### REQUIREMENT
Everything from the line that contains "You are a GUI" through the final line of the records below should be quoted exactly, except the pictures.

### DATA RECORDS
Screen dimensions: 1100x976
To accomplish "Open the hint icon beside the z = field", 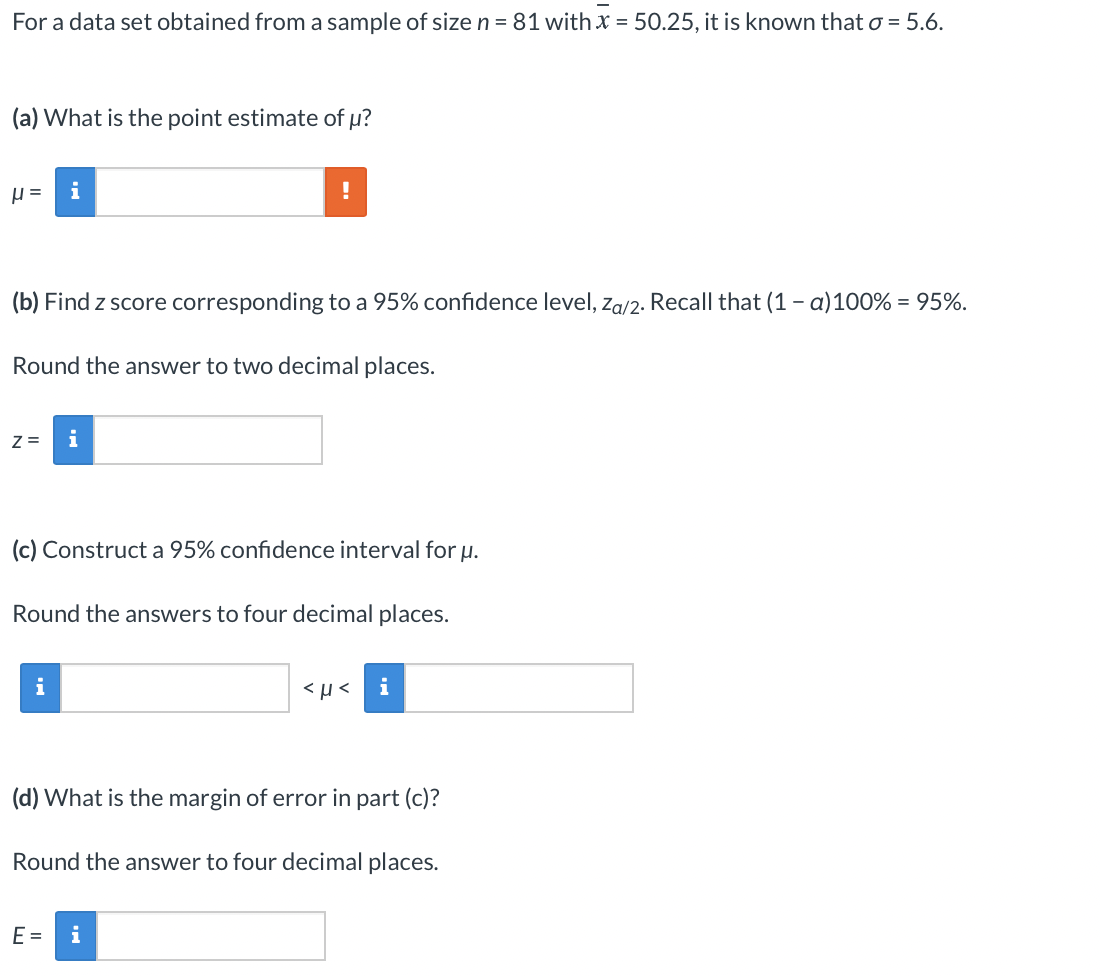I will (x=71, y=439).
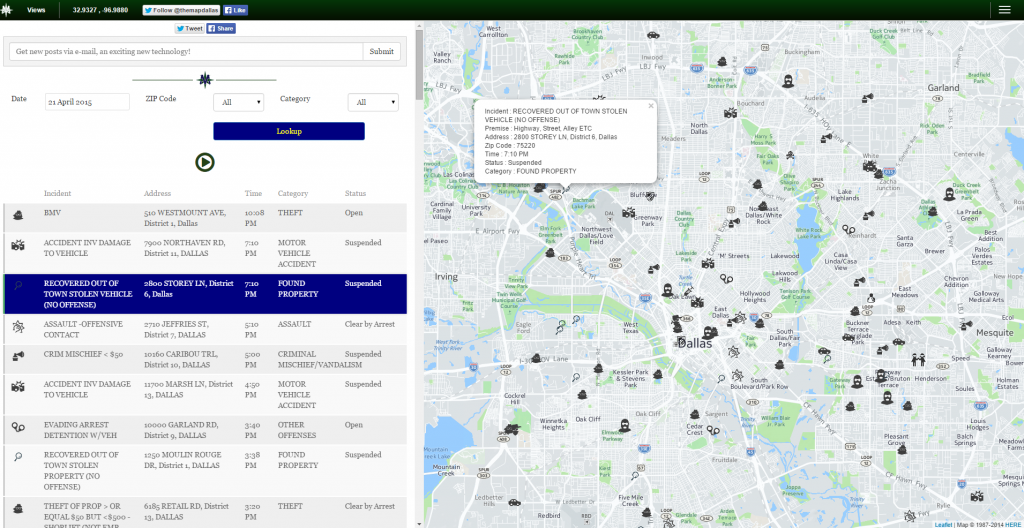Open the ZIP Code dropdown
1024x528 pixels.
tap(238, 102)
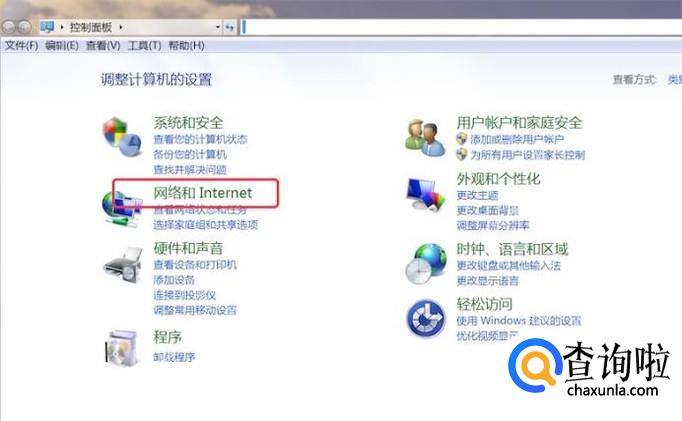Click the 添加或删除用户帐户 link

coord(517,139)
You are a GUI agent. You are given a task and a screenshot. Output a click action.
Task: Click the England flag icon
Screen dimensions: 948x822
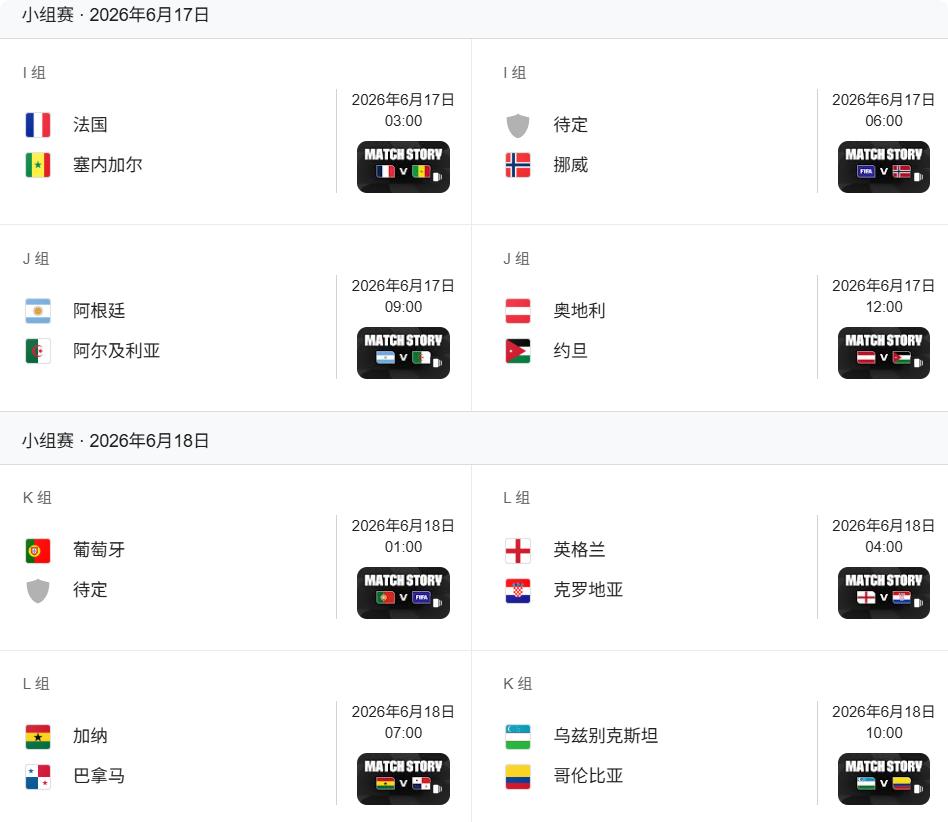click(518, 550)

### REPLY
You are a GUI agent. You are given a task and a screenshot. Output a click action.
Task: Click the England flag icon
Screen dimensions: 948x822
click(518, 550)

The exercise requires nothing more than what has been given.